Hey guys, I have some code that seems to be exhibiting behavior of a race condition…

Here are snippets of my code :

```
// Here's how we call the kernels in my host function...
cudaEvent_t start, stop;
cudaEventCreate( &start );
cudaEventCreate( &stop );
cudaEventRecord( start );
is_degen<<< blocks, tpb >>>( points, mesh, dist, np, preds );
compare_min<<< blocks, tpb >>>( mesh, points, dist, np );
cudaDeviceSynchronize();
cudaEventRecord( stop );
cudaEventSynchronize( stop );
// These are the kernels.
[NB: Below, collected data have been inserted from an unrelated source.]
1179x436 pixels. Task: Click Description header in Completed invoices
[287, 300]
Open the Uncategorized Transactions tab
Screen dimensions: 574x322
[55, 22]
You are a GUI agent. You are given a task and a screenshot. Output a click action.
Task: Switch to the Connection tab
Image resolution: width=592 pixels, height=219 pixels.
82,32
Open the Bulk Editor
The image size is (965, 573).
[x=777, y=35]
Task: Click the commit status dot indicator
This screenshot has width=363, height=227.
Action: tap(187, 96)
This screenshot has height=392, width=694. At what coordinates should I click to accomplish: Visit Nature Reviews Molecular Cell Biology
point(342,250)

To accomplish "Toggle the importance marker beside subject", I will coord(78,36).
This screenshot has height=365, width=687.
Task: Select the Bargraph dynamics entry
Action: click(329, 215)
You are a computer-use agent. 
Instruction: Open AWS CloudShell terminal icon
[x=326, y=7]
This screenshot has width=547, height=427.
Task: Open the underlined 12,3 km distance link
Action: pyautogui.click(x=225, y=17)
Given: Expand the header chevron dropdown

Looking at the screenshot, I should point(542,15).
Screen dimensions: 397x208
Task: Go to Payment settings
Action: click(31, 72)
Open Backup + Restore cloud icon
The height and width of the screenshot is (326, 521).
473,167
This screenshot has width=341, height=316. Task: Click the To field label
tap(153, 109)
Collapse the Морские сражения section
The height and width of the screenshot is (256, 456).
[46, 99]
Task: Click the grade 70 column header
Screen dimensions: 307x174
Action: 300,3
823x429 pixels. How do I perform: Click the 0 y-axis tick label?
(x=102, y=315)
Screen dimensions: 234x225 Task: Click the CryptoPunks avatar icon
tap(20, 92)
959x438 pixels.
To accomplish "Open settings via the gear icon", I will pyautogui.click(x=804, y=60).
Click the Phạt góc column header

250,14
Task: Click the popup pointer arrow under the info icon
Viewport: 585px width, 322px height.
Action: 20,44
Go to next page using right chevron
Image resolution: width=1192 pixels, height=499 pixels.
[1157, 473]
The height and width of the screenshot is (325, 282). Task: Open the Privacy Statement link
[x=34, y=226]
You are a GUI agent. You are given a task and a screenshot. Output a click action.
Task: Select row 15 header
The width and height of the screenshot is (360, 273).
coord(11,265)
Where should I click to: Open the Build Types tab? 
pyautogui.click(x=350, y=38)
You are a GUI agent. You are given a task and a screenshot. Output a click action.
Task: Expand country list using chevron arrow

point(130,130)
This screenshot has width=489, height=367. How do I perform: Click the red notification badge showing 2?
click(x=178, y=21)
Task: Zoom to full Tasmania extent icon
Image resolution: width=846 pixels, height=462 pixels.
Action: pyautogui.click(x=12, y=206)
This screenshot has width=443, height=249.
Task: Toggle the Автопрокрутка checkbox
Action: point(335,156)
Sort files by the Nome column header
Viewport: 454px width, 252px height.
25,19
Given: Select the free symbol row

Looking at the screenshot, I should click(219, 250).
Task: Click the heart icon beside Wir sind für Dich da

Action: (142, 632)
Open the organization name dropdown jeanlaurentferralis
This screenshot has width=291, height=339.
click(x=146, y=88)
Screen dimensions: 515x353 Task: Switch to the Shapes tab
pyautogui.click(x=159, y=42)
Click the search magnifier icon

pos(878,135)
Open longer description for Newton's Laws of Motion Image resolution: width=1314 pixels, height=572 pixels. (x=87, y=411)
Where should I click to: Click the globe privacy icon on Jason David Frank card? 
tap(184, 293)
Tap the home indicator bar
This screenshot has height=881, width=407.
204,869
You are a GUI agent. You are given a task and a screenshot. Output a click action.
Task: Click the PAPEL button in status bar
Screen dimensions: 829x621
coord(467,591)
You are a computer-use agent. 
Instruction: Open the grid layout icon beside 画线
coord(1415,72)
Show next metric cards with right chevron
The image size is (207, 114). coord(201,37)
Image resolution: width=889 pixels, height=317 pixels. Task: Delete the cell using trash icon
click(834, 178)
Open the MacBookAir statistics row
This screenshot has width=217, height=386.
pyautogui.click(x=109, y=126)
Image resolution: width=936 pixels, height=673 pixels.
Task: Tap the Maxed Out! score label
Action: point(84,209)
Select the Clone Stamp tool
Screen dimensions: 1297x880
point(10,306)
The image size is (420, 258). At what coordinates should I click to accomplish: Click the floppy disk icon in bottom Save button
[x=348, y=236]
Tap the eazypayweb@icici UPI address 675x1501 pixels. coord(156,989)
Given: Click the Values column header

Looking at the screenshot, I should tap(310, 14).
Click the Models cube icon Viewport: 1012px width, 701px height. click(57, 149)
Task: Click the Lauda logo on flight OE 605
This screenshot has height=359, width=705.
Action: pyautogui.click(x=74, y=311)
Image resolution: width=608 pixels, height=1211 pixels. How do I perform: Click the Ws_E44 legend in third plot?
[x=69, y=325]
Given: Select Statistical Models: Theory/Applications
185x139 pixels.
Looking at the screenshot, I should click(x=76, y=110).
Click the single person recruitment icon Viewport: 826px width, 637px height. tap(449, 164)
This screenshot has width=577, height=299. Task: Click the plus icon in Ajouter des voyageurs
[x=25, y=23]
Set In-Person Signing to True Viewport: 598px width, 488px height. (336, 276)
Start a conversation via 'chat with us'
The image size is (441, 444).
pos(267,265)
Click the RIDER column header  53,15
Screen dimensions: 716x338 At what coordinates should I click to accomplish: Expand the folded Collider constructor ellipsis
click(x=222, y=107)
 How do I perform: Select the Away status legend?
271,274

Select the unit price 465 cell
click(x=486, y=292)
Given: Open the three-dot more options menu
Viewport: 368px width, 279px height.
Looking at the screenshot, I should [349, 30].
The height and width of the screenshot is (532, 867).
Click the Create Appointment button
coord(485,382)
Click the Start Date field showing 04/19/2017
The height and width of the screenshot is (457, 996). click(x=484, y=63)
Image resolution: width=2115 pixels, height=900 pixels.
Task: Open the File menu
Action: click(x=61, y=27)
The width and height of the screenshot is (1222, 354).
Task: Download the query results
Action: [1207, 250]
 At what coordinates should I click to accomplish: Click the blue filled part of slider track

Basically, this first one isn't printing all the time.
__global__
void compare_min( tetra *tetras, point *points, float *dist, int n )
{
int i = threadIdx.x + blockIdx.x * blockDim.x;
if (i < n)
{
tetra *t = tetras + ( points + 4 + i )->host;
t->min_dist = IFloatFlip( t->min_dist );
union
{
float flt_dist;
unsigned uint_dist;
};
uint_dist = t->min_dist;
if ( dist[i] == flt_dist)
{
printf( "%d : %f\n", i, dist[i] );
}
}
}
__global__
void is_degen( point *points, tetra *mesh, float *dist, unsigned n, PredicateInfo *preds )
{
int i = threadIdx.x + blockIdx.x * blockDim.x;
if (i < n)
{
tetra *t = mesh + ( points + 4 + i )->host;
float *a = &( ( points + t->p[0] )->x );
float *b = &( ( points + t->p[1] )->x );
float *c = &( ( points + t->p[2] )->x );
float *d = &( ( points + t->p[3] )->x );
float *e = &( ( points + i + 4 )->x );
float u[3] = { b[0] - a[0], b[1] - a[1], b[2] - a[2] };
float v[3] = { c[0] - a[0], c[1] - a[1], c[2] - a[2] };
float w[3] = { d[0] - a[0], d[1] - a[1], d[2] - a[2] };
float A[9];
#pragma unroll
for ( int j = 0; j < 3; ++j )
{
int offset = 3 * j;
A[offset + 0] = u[j];
A[offset + 1] = v[j];
A[offset + 2] = w[j];
}
three_by_three_inverse( A );
float B[3] = { e[0] - a[0], e[1] - a[1], e[2] - a[2] };
float x[3] = { A[0] * B[0] + A[1] * B[1] + A[2] * B[2],
A[3] * B[0] + A[4] * B[1] + A[5] * B[2],
A[6] * B[0] + A[7] * B[1] + A[8] * B[2]
};
if ( x[0] > 0 && x[1] > 0 && x[2] > 0 &&
x[0] + x[1] + x[2] < 1 )
{
dist[i] = insphere( *preds, a, b, c, d, e);
}
else
{
dist[i] = FLT_MAX; // degenerate
}
atomicMin( &( t->min_dist ), FloatFlip( ( unsigned& ) dist[i] ) );
}
}
```

So what’s going on is, when I’m running my code on like a million points, the compare_min kernel will sometimes print the actual distance(s). Emphasis is on sometimes. Where in my code could there be a race condition? I even used cuda-memcheck --tool racecheck to no avail!